Eles se sentaram à mesa da família Black, Harry à cabeceira, enquanto Harry e Shacklebolt se sentavam frente a frente. O Auror começou:

– Eu esperava ter mais tempo para a corte, mas, como vocês pretendem se mudar em breve, tive que apressar os procedimentos.

– Entendo – disse Severus. – Antes de iniciarmos as negociações em si, Shacklebolt, gostaria de lhe dizer que sou muito grato pelo que fez por minha família. Não sei se você sabe exatamente por que deixei seu nome com minha mulher como último recurso.

– Bem, nós já falamos sobre isso. Fiquei honrado.

– Sei que vou me repetir, mas quero deixar isso bem claro. Albus depositava imensa confiança em você, Shacklebolt. Mais do que isso, você é um bom homem. É honesto, íntegro, sensato. Circula bem no mundo Muggle, melhor até do que eu. Além do mais, tem uma posição privilegiada tanto dentro do Ministério da Magia quanto dentro do governo Muggle. Eu sabia que trataria Helena com distinção e cortesia. Você faria a coisa certa, eu tinha certeza.

Shacklebolt parecia até um tanto constrangido ao responder:

– Eu não tinha idéia de que você tinha tanta consideração por mim, Severus.

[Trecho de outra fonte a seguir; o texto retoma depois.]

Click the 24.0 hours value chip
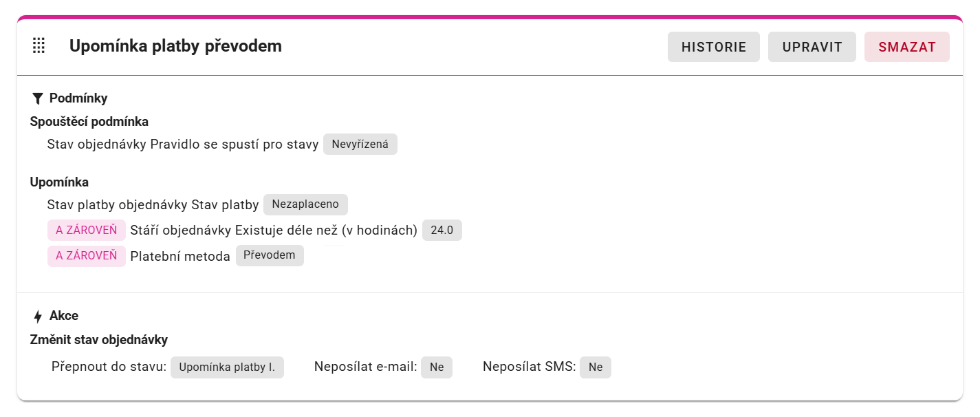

– Quando vi você interagindo com minha família, eu vi que meu julgamento não tinha sido errado, nem minha confiança tinha sido depositada erroneamente. Você continua um homem íntegro, como Dumbledore acreditava que era.

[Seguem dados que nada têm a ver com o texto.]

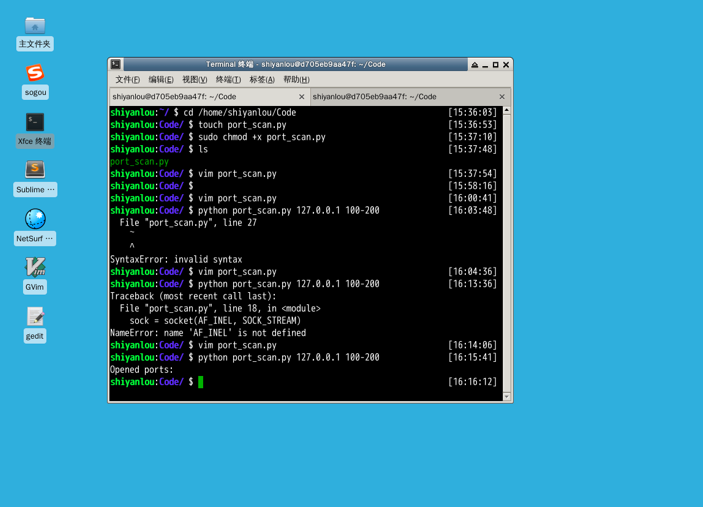
Task: Open the 终端(T) menu
Action: click(x=228, y=80)
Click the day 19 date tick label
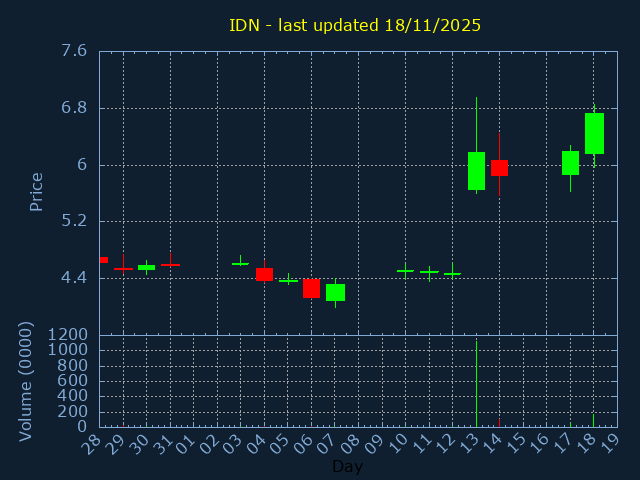Screen dimensions: 640x480 pos(610,442)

Harry estava abismado. Jamais tinha ouvido Severus Snape soltar esse tipo de elogio a quem quer que fosse. Shacklebolt provavelmente pensava a mesma coisa, pois disse:

– São palavras muito honrosas para mim, Severus. Jamais pensei em ouvi-lo dizê-las.

Severus assentiu, sem sorrir:

– Eu tampouco, Shacklebolt. Porque você me surpreendeu, sabia?

– Mesmo?

Os olhos de Severus adquiriram um brilho frio e assassino, um brilho só encontrado nos olhos de um verdadeiro Comensal da Morte. A voz dele também diminuiu um pouco de volume, para alcançar um tom decididamente homicida:

– Porque eu jamais pude imaginar que você se aproveitasse da situação para fazer avanços inapropriados contra Helena. – Ele se inclinou para frente e, num rasgo de ira controlada, os lábios erguidos para mostrar os dentes, como uma fera prestes a desferir um ataque, completou: – E nós vamos lidar com isso agora, Shacklebolt. Você deu em cima de minha mulher e está incorrendo num erro crasso se pensa por um minuto que eu pretendo ignorar isso só porque agora você diz que quer se casar com Emma. Fui bem claro?